WHAT TO PRODUCE = In the entries that follow, the first line to write out is the one containing "Instruction: Click the", and the last is the one containing "Task: Load the Try sample files option". Reproduce that stretch exactly, with nothing before or after it.

::::::::

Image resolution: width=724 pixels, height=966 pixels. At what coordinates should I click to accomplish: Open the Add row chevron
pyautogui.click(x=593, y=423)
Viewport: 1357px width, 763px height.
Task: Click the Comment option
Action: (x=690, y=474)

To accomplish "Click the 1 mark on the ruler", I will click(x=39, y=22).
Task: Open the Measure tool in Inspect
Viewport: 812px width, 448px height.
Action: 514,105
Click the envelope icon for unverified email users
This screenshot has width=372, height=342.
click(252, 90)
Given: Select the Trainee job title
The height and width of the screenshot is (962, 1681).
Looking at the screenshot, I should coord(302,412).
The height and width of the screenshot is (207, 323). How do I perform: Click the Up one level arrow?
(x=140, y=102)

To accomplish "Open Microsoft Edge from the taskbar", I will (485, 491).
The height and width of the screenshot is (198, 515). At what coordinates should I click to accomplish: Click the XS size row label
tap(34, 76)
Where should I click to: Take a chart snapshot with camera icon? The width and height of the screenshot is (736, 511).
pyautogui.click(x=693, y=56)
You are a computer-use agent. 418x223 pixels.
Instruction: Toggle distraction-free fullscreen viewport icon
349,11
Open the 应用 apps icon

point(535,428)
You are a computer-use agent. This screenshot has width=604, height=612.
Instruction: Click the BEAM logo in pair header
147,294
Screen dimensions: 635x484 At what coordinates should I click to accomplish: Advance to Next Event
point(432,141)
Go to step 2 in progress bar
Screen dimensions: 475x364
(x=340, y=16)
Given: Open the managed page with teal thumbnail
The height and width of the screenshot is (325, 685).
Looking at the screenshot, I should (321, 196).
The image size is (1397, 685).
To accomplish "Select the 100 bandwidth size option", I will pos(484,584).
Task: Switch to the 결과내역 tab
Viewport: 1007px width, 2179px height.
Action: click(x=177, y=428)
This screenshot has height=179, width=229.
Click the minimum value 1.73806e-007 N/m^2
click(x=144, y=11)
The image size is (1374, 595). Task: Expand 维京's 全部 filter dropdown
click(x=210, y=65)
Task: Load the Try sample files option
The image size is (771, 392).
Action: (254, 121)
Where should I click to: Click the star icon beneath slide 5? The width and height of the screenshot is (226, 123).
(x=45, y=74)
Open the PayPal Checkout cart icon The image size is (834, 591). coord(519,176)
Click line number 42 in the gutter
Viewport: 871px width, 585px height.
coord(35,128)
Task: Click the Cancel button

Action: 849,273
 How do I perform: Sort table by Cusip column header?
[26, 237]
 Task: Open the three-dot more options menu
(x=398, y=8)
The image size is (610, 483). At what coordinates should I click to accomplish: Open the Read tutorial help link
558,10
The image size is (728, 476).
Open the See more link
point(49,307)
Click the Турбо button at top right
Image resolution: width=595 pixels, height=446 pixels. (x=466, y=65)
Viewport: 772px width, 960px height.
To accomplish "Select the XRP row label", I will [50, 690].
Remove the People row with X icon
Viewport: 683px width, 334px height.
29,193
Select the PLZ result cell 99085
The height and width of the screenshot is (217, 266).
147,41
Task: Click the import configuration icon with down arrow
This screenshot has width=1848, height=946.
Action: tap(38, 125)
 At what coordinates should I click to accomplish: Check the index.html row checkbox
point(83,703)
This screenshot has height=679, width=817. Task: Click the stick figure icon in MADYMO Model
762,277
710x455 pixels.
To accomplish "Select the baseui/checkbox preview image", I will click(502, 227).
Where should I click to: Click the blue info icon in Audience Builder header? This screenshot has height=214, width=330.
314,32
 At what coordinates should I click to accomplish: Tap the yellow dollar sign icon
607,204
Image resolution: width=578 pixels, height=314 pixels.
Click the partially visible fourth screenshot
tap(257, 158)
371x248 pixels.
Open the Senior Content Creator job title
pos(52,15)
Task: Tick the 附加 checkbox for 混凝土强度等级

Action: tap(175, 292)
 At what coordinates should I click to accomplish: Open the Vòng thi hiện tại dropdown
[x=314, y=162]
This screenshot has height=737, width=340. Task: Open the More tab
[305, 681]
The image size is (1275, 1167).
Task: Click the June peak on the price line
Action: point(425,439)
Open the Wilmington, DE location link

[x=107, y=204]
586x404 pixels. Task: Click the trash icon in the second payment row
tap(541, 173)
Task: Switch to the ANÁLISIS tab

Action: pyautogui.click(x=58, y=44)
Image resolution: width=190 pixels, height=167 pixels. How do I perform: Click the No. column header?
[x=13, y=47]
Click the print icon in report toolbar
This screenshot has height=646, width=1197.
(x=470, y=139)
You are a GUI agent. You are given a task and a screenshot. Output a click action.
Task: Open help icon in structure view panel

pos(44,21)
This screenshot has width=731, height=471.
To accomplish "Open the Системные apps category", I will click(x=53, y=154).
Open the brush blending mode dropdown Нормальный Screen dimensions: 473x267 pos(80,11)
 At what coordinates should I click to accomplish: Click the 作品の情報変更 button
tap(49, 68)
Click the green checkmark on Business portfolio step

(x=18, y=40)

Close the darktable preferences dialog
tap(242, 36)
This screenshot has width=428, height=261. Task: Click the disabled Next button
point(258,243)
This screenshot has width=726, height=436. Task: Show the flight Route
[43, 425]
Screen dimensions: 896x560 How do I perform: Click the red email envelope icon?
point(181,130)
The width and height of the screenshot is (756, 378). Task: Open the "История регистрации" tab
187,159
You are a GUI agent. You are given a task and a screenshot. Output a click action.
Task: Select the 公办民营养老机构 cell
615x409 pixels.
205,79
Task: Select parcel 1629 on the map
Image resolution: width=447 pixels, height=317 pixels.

::::::::

REPLY =
Instruction: Click the BEAM logo in pair header
147,294
Screen dimensions: 635x484 At what coordinates should I click to accomplish: Advance to Next Event
point(432,141)
Go to step 2 in progress bar
Screen dimensions: 475x364
(x=340, y=16)
Given: Open the managed page with teal thumbnail
The height and width of the screenshot is (325, 685).
Looking at the screenshot, I should (321, 196).
The image size is (1397, 685).
To accomplish "Select the 100 bandwidth size option", I will pos(484,584).
Task: Switch to the 결과내역 tab
Viewport: 1007px width, 2179px height.
Action: click(x=177, y=428)
This screenshot has height=179, width=229.
Click the minimum value 1.73806e-007 N/m^2
click(x=144, y=11)
The image size is (1374, 595). Task: Expand 维京's 全部 filter dropdown
click(x=210, y=65)
Task: Load the Try sample files option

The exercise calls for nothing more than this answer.